▸ **What you need to do**: Can you swap "Investor" for "Investor Relations" throughout the lines below and give them back with everything else unchanged?

▸ **Element and text location data**:
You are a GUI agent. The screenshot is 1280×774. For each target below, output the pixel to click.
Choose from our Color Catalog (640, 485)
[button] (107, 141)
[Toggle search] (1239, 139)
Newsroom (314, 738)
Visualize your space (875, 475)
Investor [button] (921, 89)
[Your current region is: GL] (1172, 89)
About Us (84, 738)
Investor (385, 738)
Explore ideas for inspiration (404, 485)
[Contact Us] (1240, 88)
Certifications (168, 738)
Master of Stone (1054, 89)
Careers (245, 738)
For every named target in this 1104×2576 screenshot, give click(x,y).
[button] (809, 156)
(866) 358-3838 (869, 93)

▸ **Final answer**:
You are a GUI agent. The screenshot is 1280×774. For each target below, output the pixel to click.
Choose from our Color Catalog (640, 485)
[button] (107, 141)
[Toggle search] (1239, 139)
Newsroom (314, 738)
Visualize your space (875, 475)
Investor Relations [button] (921, 89)
[Your current region is: GL] (1172, 89)
About Us (84, 738)
Investor Relations (385, 738)
Explore ideas for inspiration (404, 485)
[Contact Us] (1240, 88)
Certifications (168, 738)
Master of Stone (1054, 89)
Careers (245, 738)
For every named target in this 1104×2576 screenshot, give click(x,y).
[button] (809, 156)
(866) 358-3838 (869, 93)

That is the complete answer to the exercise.